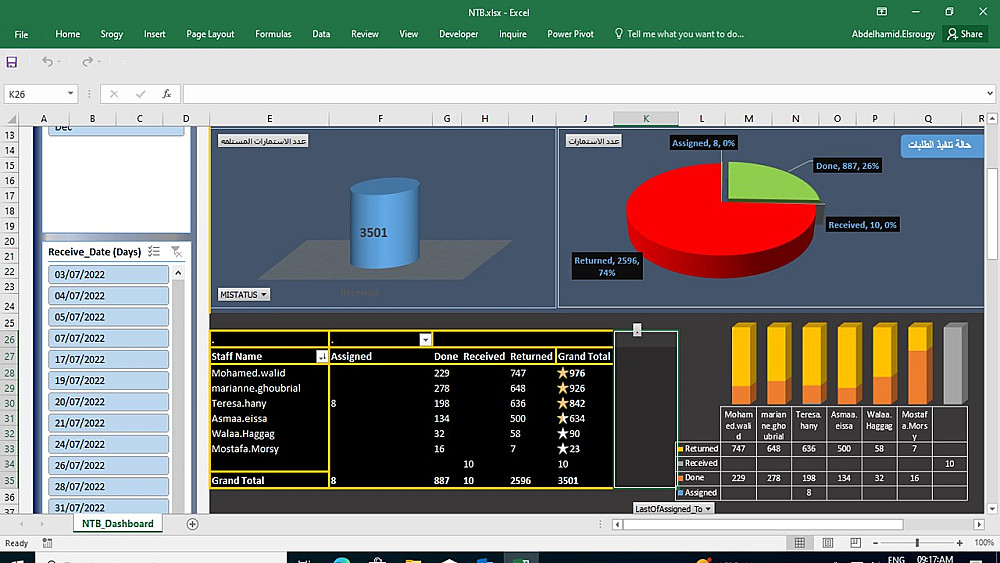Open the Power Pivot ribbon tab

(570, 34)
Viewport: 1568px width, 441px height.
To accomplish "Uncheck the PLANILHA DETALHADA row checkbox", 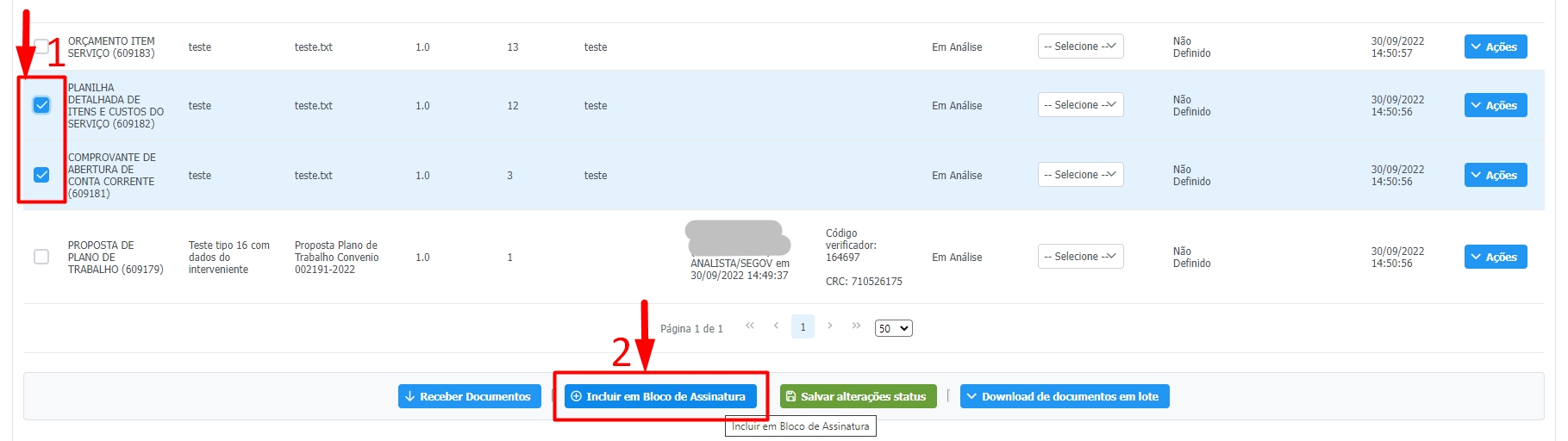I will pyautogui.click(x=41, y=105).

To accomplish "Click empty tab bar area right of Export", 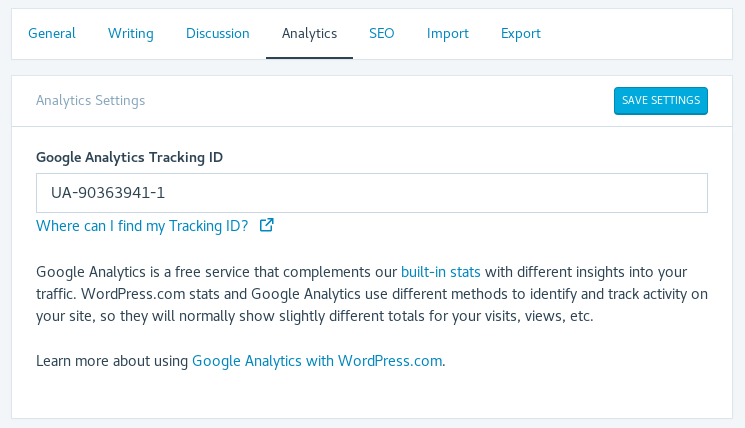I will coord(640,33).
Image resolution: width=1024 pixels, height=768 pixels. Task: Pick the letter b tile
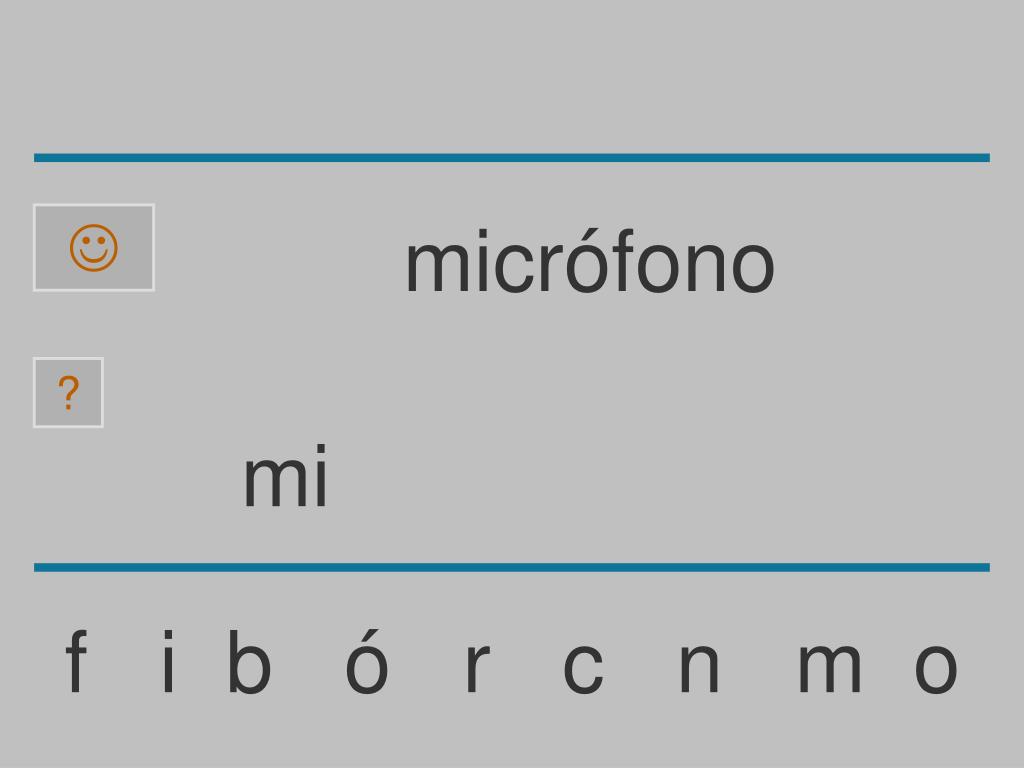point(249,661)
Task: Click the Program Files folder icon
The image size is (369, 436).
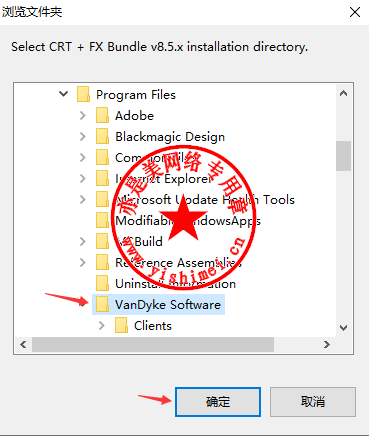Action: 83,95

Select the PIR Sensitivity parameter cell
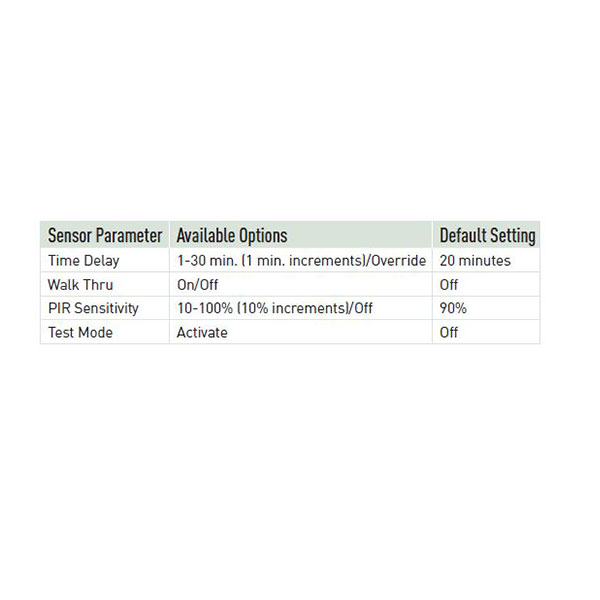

* _YOUR ASSIGNMENT_:
Output exactly the lines from the one that has "Task: Click the Program Files folder icon" through the end of the data. Do not include pictures.

* _FINISHED TASK_:
Task: Click the Program Files folder icon
The image size is (369, 436).
Action: 83,95

Select the PIR Sensitivity parameter cell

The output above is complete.